DOK levels 2 and 3 are classic ed-speak problems that supposedly show some higher level application of math "schema." They have no proof of this. The bread and butter of math competitions contain all sorts of odd problem variations where his DOK 3 level examples would provide no "schema" help. These are trivial when kids get to algebra, but it's clearly given as some sort of "schema" for lower grade students. The path to higher degrees of knowledge is not a matter of climbing levels (or going down levels - which is it?), especially ones defined by educational pedagogues. It's also not a top-down process where students start with some magic higher level understanding that make lower level rote and "trick" solutions easy. It doesn't even work like that with proofs. When students are able to do problem sets in traditional math textbooks (working up from simple to complex problems), it is NOT trickery or roe or zombie with no understanding. There is not one magic "significant" level where understanding occurs. I've been over this before with real textbook problems. It's as if they ignore the evidence because it disagrees with their philosophy.

Besides, I see no proof that their pedagogical approaches make students better at doing their high-level DOK types of problems. They slow down coverage and claim better "schema" (?) understanding with absolutely NO PROOF.

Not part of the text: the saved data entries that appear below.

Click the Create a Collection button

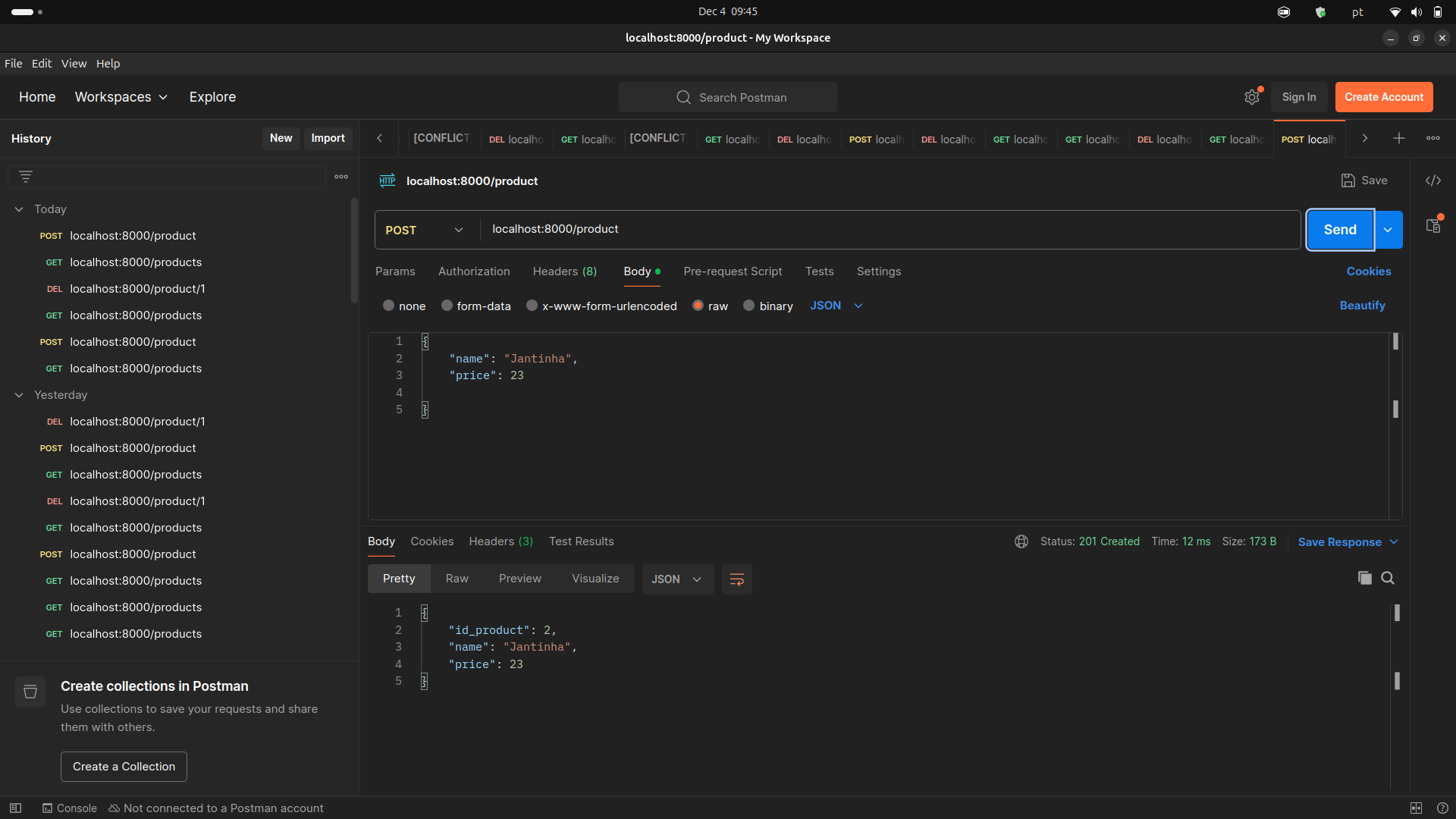[x=124, y=767]
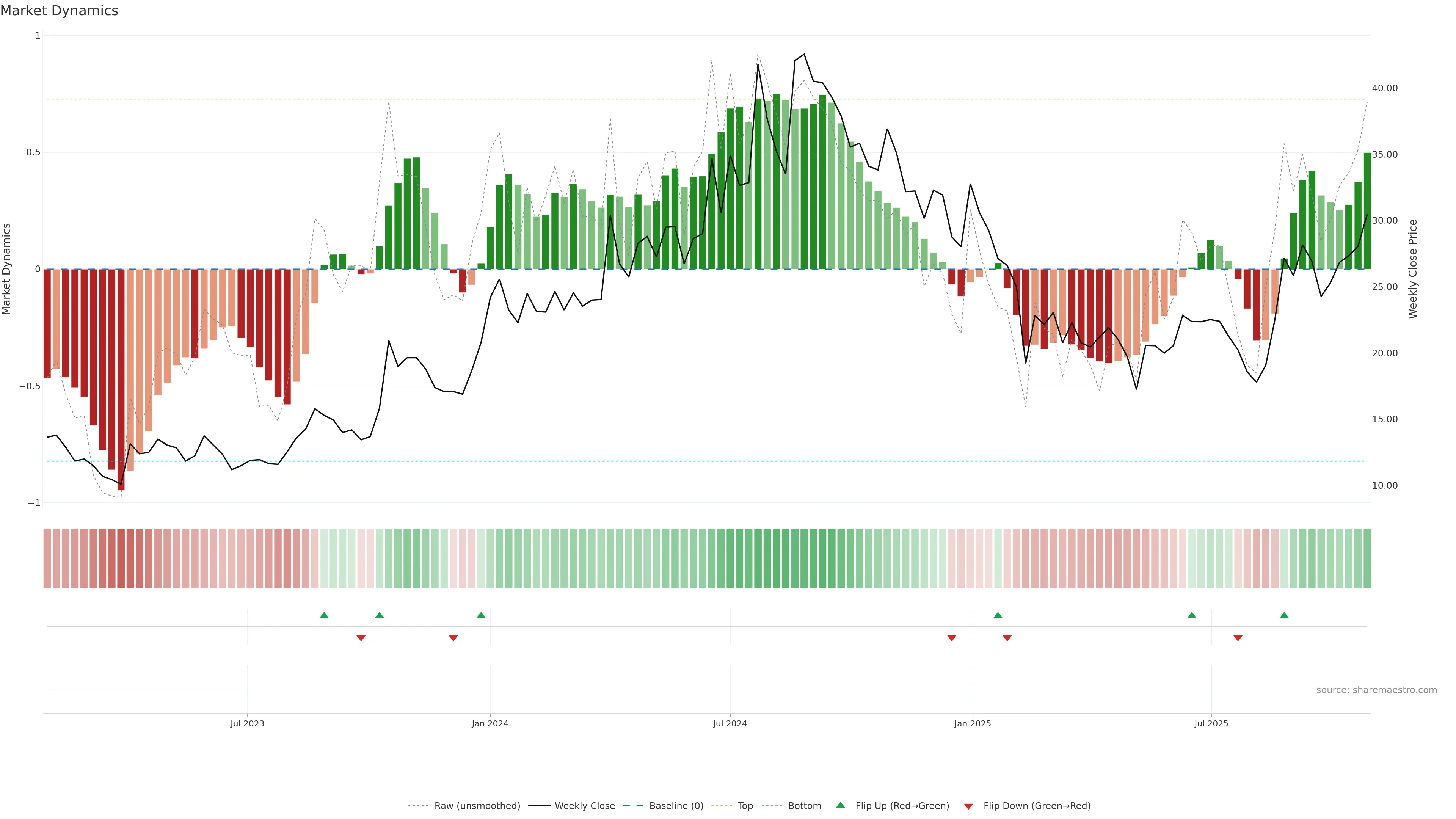Click the source: sharemaestro.com text
Viewport: 1456px width, 819px height.
tap(1376, 690)
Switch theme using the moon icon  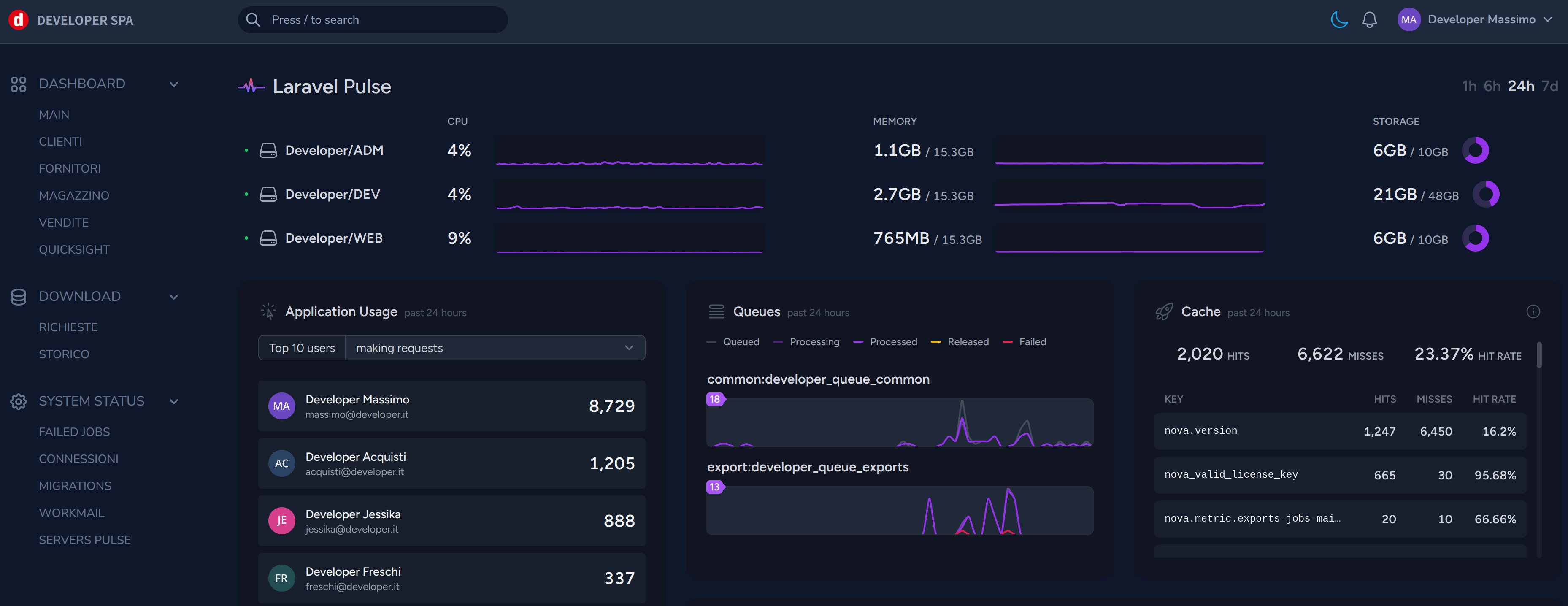(x=1339, y=19)
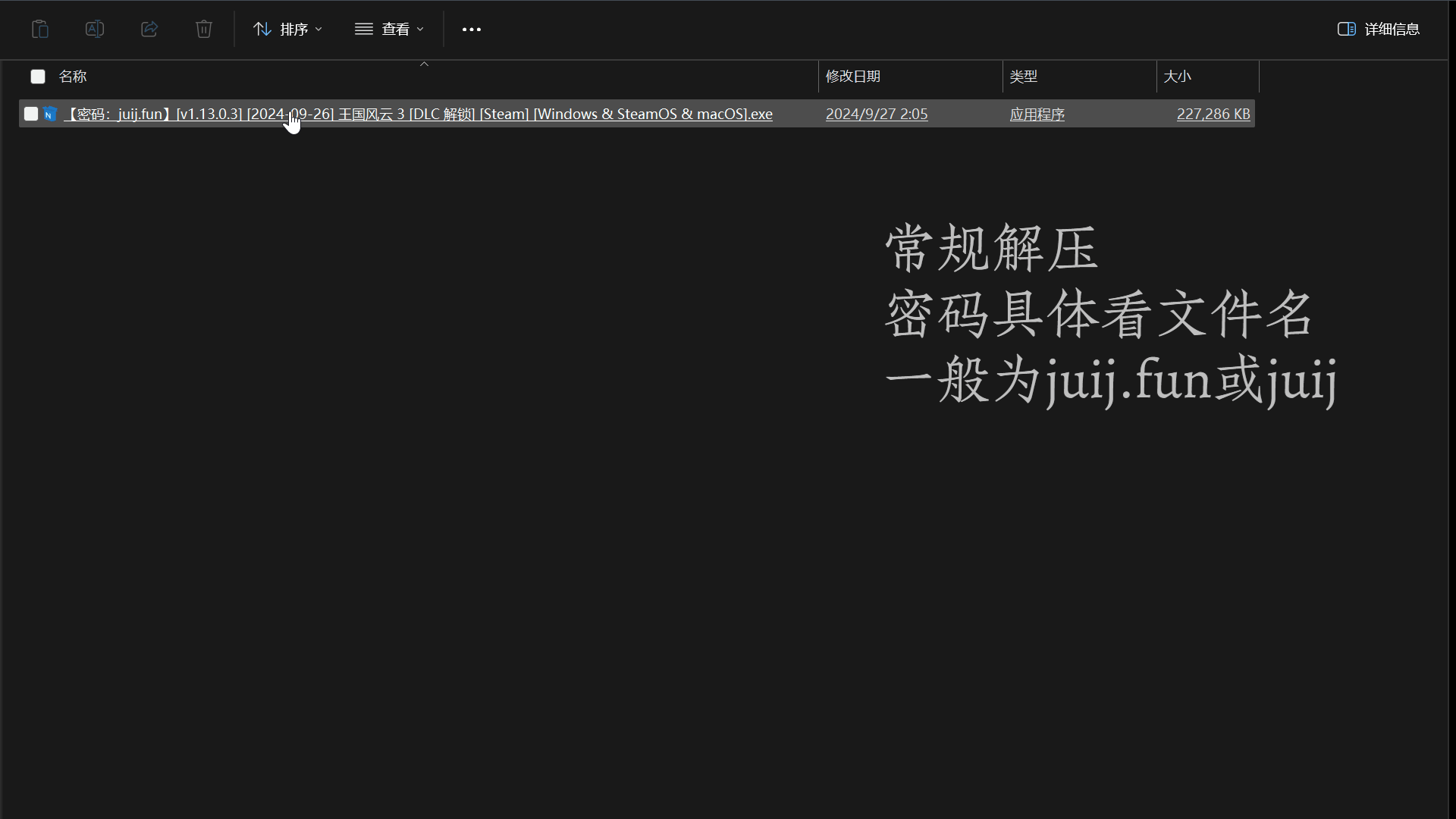Open the 排序 dropdown chevron
Screen dimensions: 1456x819
click(319, 30)
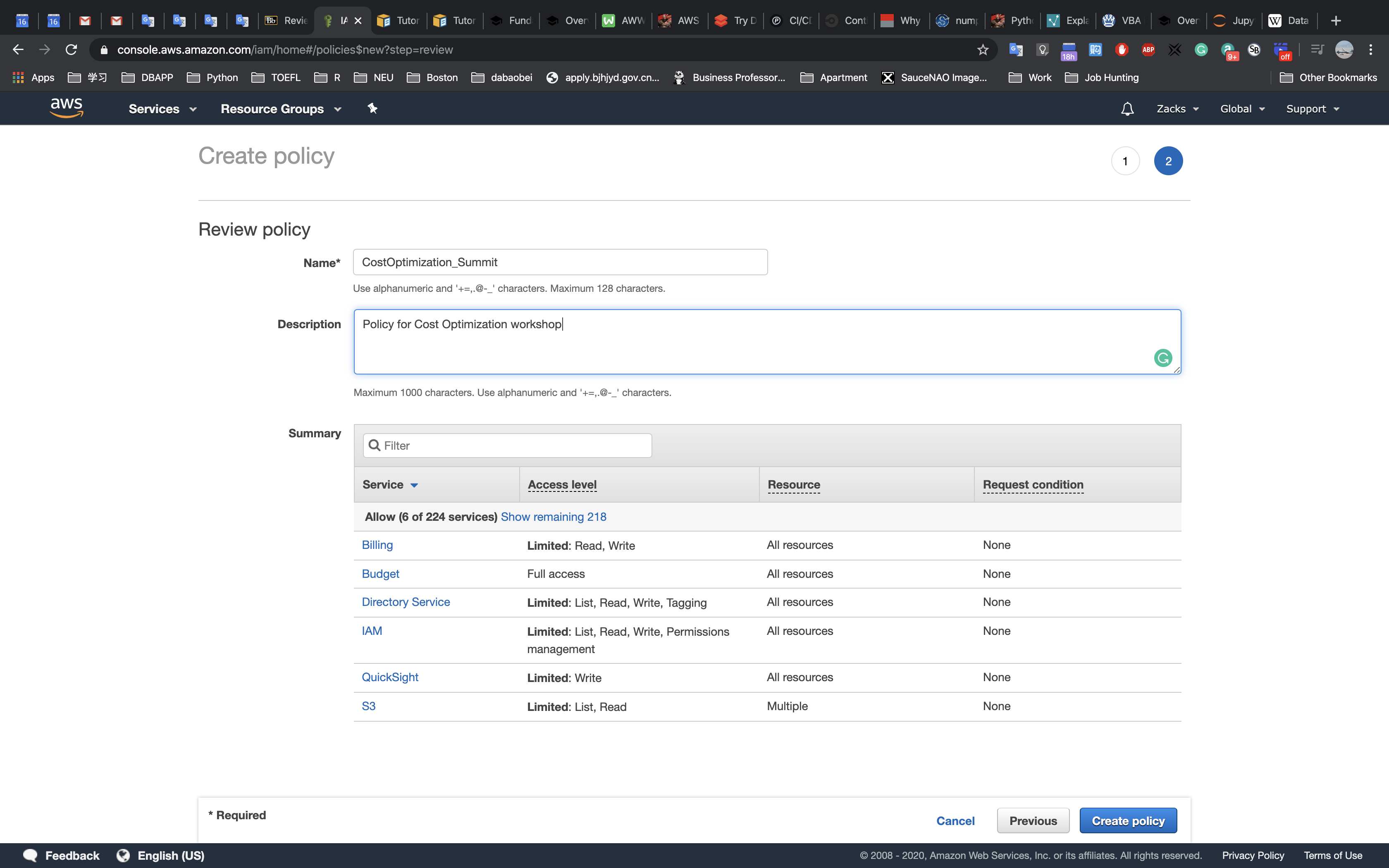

When I was in 8th grade taking algebra, we had to write down only one step at a time as we worked through a problem. Each step had to show which rule or identity we used to justify the process. We students were really annoyed because we wanted to do multiple steps at one time. However, this is not what educational pedagogues mean when they want students to explain how they solved a problem. Were we students "zombies" who used only "tricks?" Did we lack "schemas?" How about the schemas of identities?

SteveH said...

Once again, I see this as a turf issue. Education pedagogues desperately want to find something that shows the primacy of their field. It can't be something as simple as pushing, hard work, daily mastery of problem sets, test results, and separation of students by willingness and ability. When my son was in pre-school, I decided that I wanted more for him in math than what I had in my traditional math upbringing. Then I found out that his school used MathLand. They got it completely wrong and now they use Everyday Math and that is almost as bad. They "trust the spiral" and talk about understanding as if they have the "best practice" for everyone. That's used to hide the NON-STEM level and slow coverage of math in K-6. Things changed completely for the better when my son made it to Pre-Algebra using proper textbooks and homework sets, and had non-pedagogues who were certified in math. It got even better in high school when some of his math teachers had backgrounds in industry.